Modifying a graph using vertex elimination

Petr A. Golovach, Pinar Heggernes, Pim van 't Hof, Fredrik Manne, Daniël Paulusma and Michał Pilipczuk

Algorithmica, vol. 72, no. 1, pp.99-125, 2015.

A preliminary version of this paper has appeared in the proceedings of WG 2012, the 38th International Workshop on Graph-Theoretic Concepts in Computer Science (held on June 26-28, 2012 in Jerusalem, Israel), Lecture Notes in Computer Science, vol. 7551, pp. 320-331, 2012.
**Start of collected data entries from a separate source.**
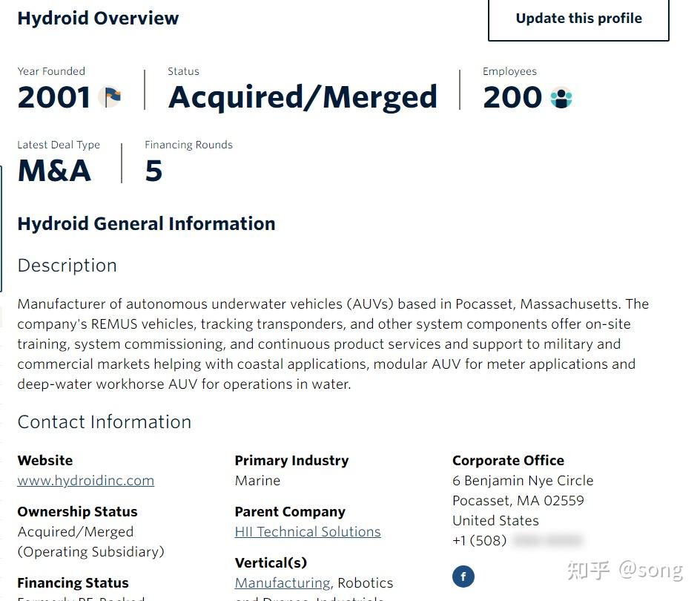Click the Acquired/Merged status value
The height and width of the screenshot is (601, 700).
tap(303, 97)
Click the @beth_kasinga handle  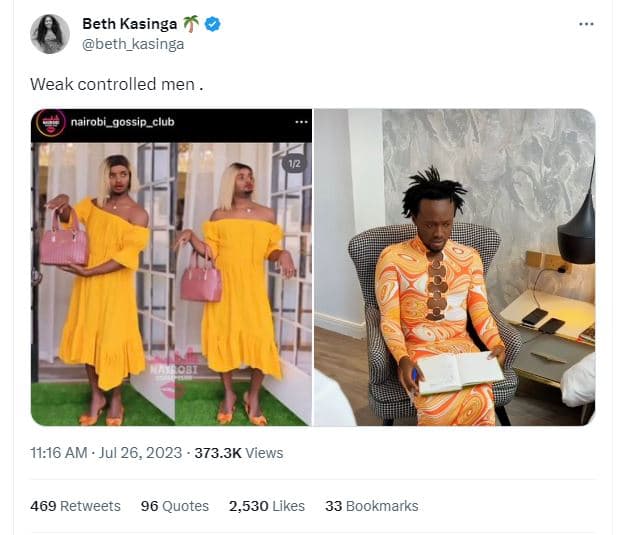[132, 44]
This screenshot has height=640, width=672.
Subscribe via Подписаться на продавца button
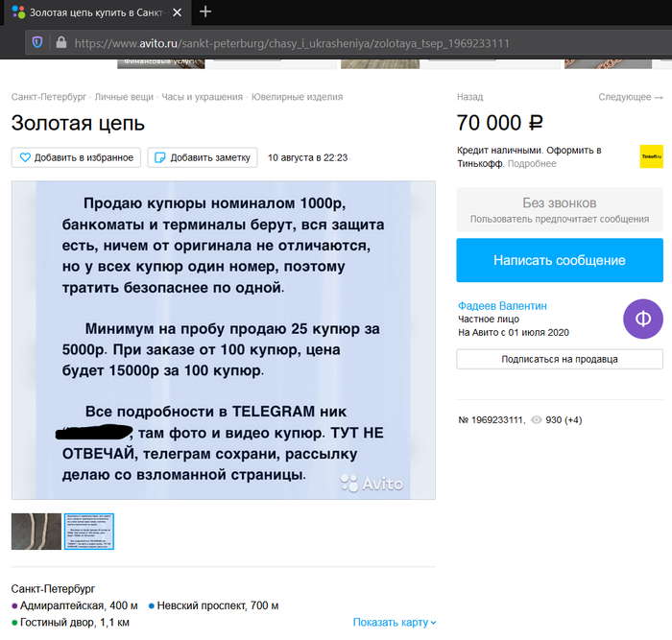[x=560, y=359]
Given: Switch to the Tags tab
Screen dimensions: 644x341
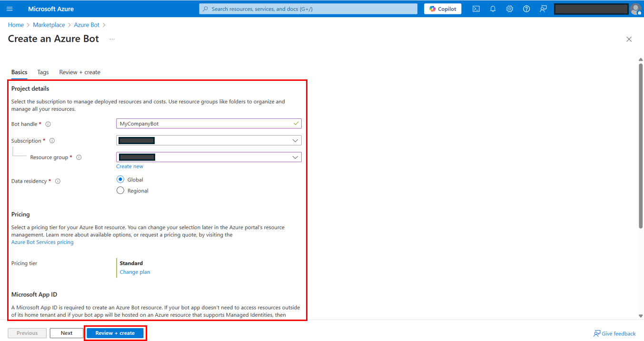Looking at the screenshot, I should (43, 72).
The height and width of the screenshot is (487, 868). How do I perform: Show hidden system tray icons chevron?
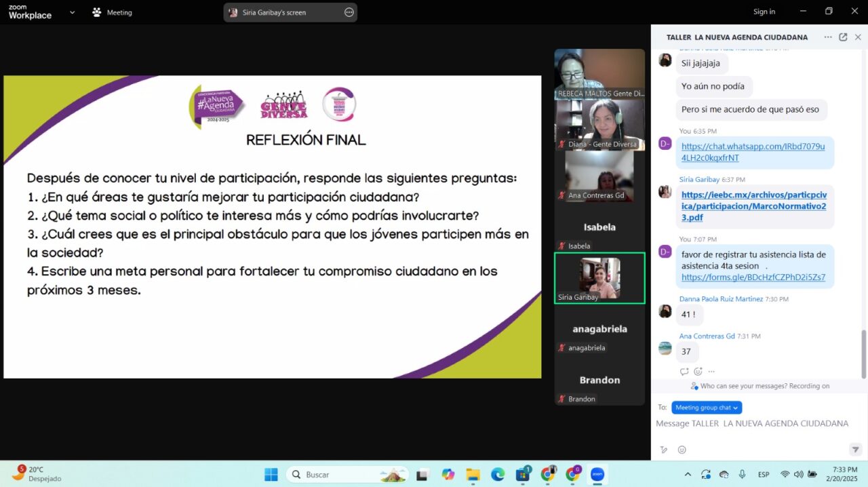pos(688,474)
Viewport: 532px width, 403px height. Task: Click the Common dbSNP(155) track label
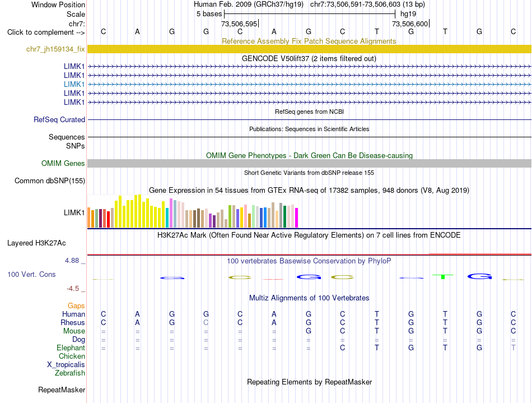tap(50, 180)
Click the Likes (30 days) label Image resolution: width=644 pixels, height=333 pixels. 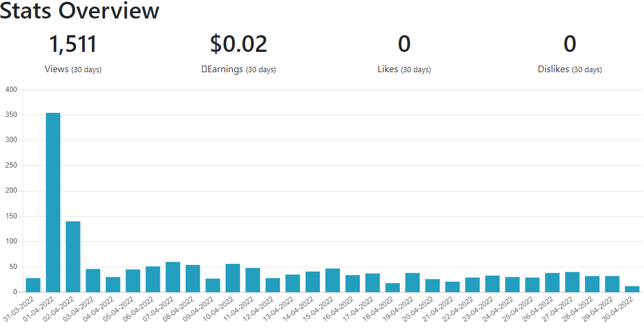404,69
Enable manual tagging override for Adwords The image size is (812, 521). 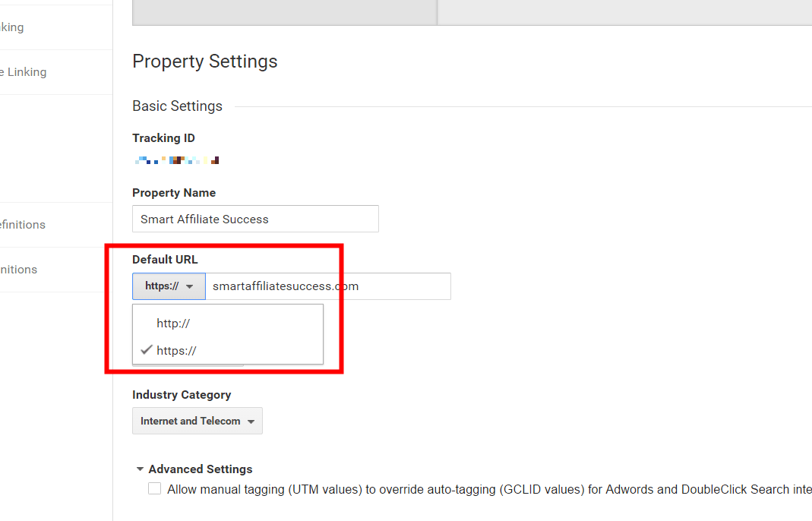click(154, 488)
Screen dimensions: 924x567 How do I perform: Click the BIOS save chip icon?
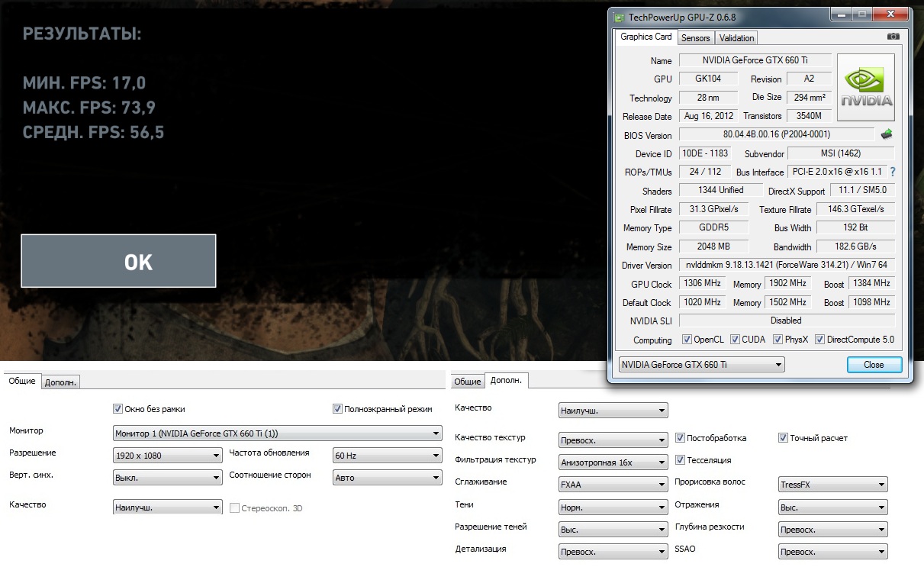tap(886, 134)
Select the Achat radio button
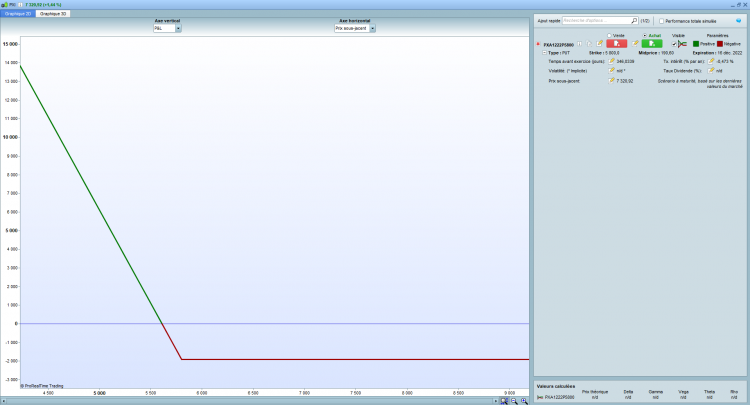The width and height of the screenshot is (750, 405). tap(645, 35)
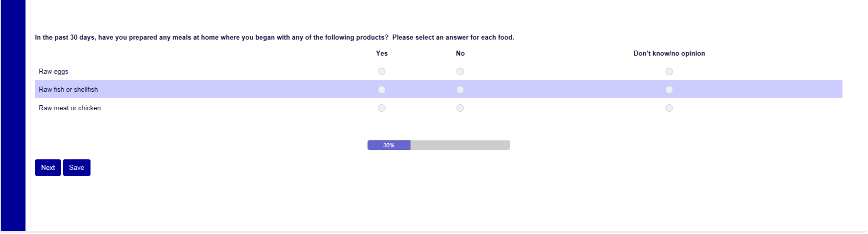The height and width of the screenshot is (234, 868).
Task: Choose Don't know for Raw meat or chicken
Action: 669,108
Vertex elimination is a graph operation that turns the neighborhood of a vertex into a clique and removes the vertex itself. It has widely known applications within sparse matrix computations. We define the Elimination problem as follows: given two graphs G and H, decide whether H can be obtained from G by |V(G)|-|V(H)| vertex eliminations. We show that Elimination is W[1]-hard when parameterized by |V(H)|, even if both input graphs are split graphs, and W[2]-hard when parameterized by |V(G)| - |V(H)|, even if H is a complete graph. On the positive side, we show that Elimination admits a kernel with at most 5|V(H)| vertices in the case when G is connected and H is a complete graph, which is in sharp contrast to the W[1]-hardness of the related Clique problem. We also study the case when either G or H is tree. The computational complexity of the problem depends on which graph is assumed to be a tree: we show that Elimination can be solved in polynomial time when H is a tree, whereas it surprisingly remains NP-complete when G is a tree.